Wired Magazine Can't Seem to Stop Alienating Women

Wired's June cover story, "How to be a GEEK DAD," provides instructions on how to build hovercrafts, make electric play-doh, construct broomstick forts, and be the all-around "coolest father* on the planet."

Hey, what's that asterisk? It leads to "*or mother or uncle or grandparent." Meaning: dads are (or have the potential to be) awesome, robot-building, big kids at heart, while moms are — well, just moms, we guess, perhaps available to stand in if Dad isn't around.

Wired's editors don't go as far as to say that, of course, and we doubt most of them actually think that, either. (A fair number of women edit and write for the magazine, although few write features — not one of June's big stories was written by a woman.) But shouldn't a magazine that markets itself as a general interest publication — as well as a magazine that has come under fire for making sexist cover choices in the past — know better?

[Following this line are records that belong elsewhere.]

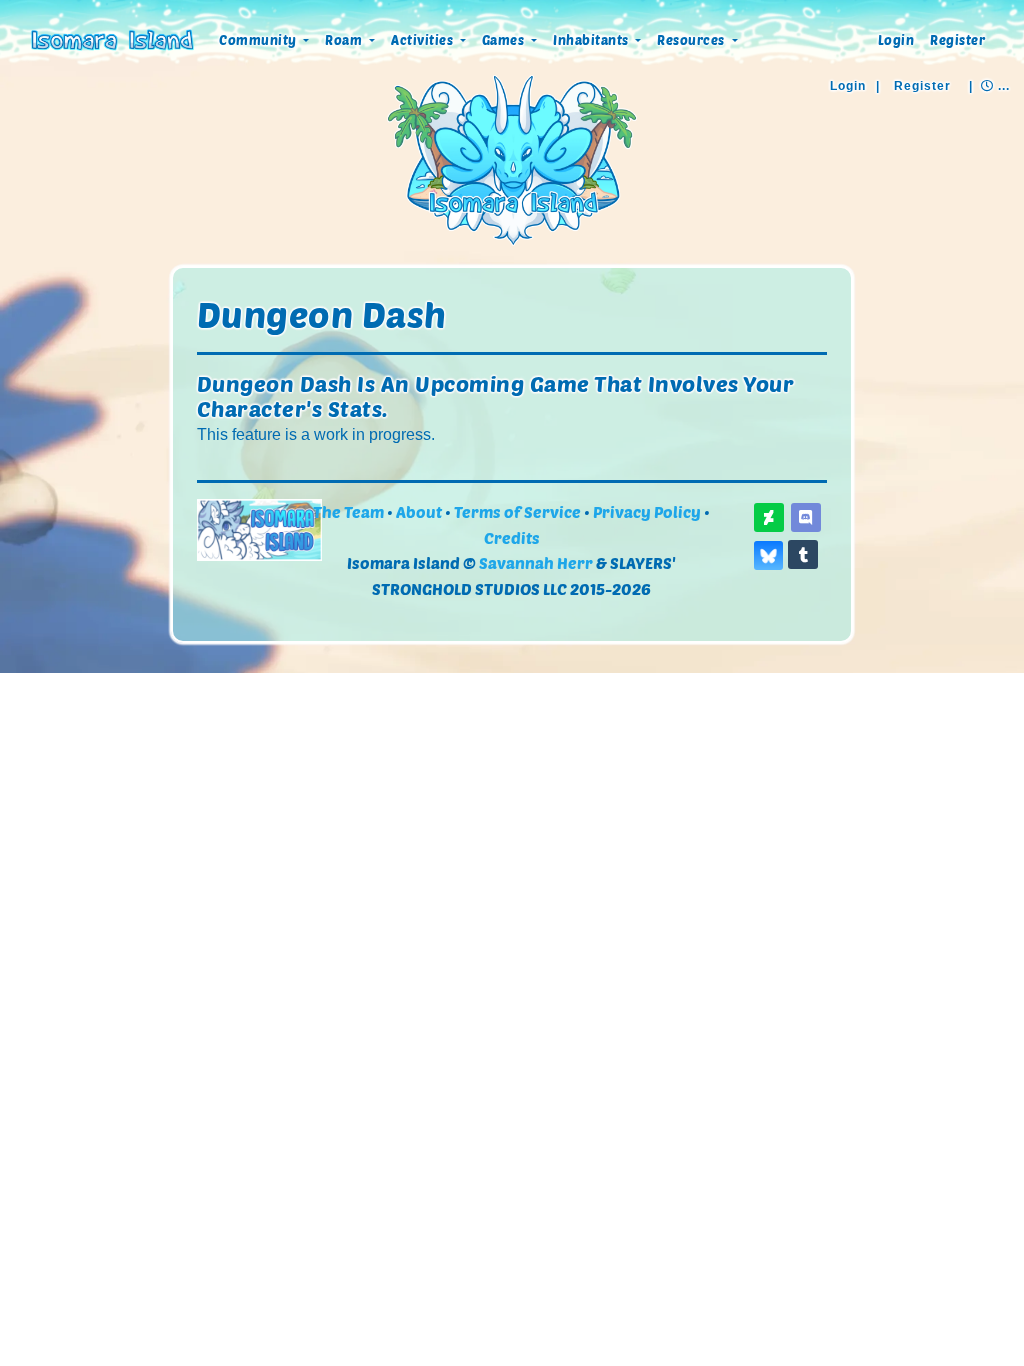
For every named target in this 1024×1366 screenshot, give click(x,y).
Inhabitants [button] (592, 40)
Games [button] (505, 40)
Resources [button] (692, 40)
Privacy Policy (647, 511)
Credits (512, 537)
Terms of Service (517, 511)
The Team (348, 511)
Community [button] (259, 40)
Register (957, 40)
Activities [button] (424, 40)
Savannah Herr (536, 562)
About (419, 511)
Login (896, 40)
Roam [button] (345, 40)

"Before I was a geek dad, I was a geeky kid — with all the classic credentials…But at that stage of our cultural evolution, geek was still an epithet. I didn't want to identify with such a blighted subclass," writes Ken Denmead, who has been the editor and publisher of Wired's GeekDad brand for over five years. "But raising geeks goes beyond teaching them the difference between Darths Vader and Maul. It means teaching them an empowering worldview. It means showing them how things work and that with a little research, determination, and trial and error, they can bend the world to their will."

That's a fantastic, worthwhile endeavor for all parents. So why does it have to be marketed towards dads? It's not just the title that makes us feel queasy: there's a sidebar on GeekDad toolboxes with "must-have hardware," but women get "De-Princessifying Your Daughter," which reminds readers that geeks "come in all shapes, sizes, and genders." Hmm, why do publishers seem confused that "girls can geek out too"? Maybe it's because of covers like this one! Adult women can geek out, too, which is why covers like these piss off some of the magazine's female fans. "Wired's How To Be A Geek Dad cover is its latest effort to tell me I'm not supposed to be reading the magazine," tweeted The New Yorker's Emily Nussbaum, whose husband writes for the magazine. "...they should know better, given the tensions around chick-geeks AND magazines."

Denmead told me he understood why women would be frustrated, but that gender stereotypes in media is a problem greater than the magazine itself. "Wired gets its money from advertisers who sell technology, who see statistics that say guys are making the tech buying decisions, so we focus our advertising and content on them," he said, citing GeekMom, GeekDad's sister site, which Wired contracted with for content this year, as an example that change is coming. "The evolution is slow, it's frustrating, but it's happening."

Last year, Wired's decision to put a pair of headless breasts on its cover drew widespread criticism, mostly from people who were less concerned about the photo and more with the fact that the magazine rarely showcases women. "We've been through this before," wrote Cindy Royal:

Your covers aren't all that friendly to women on a regular basis, and that makes me sad. There was naked Pam from The Office in 2008 (you thought you were so clever with that acetate overlay – I mean, how else would you depict transparency?). In 2003, you had the nice lady covered in synthetic diamonds. There were the sexy manga ladies and LonelyGirl15 and Julia Allison with their come-hither looks. And Uma Thurman, she's a lady, and she was on the cover… But wait, that was for a character she was playing in a film based on a Philip K. Dick novel.

Come to think of it, the last time that a woman was featured on your cover, because she was being featured in the magazine for an actual accomplishment, was way back in 1996 when it was Sherry Turkle, the academic and author. And, the only other time was in 1994, when musician/author Laurie Anderson was featured. Because since then, I guess no women have done anything notable in technology unless it had to do with their bodies? Really?

In response, Wired EIC Chris Anderson wrote, "This is an issue we wrestle with all the time, and it reflects a combination of things, ranging from not enough high-profile women in the tech industry who are recognizable to sell a cover (every month we cover test a list of names to see which ones people know well enough to want to read about them), to your sense that if we go outside the tech industry for women that this somehow doesn't count...In other words, suggestions please!" The controversy also inspired a Poynter live chat with a female Wired editor.

It's great that Wired is open to discussion and interested in making small changes such as partnering with GeekMom, but will we see a "Geek Mom" cover story next Mother's Day? Unlikely. A friend of mine who used to intern at Wired (Disclosure: I also interned at Wired) wrote to me, "My reaction to that cover was that it was a fuck you to MEN. I thought: "They're doing to dudes what women's magazines have been doing to women forever: How To Be A Woman/Mother The Right Way." Interesting point! But Wired isn't a men's magazine. It's a general interest magazine. Isn't it?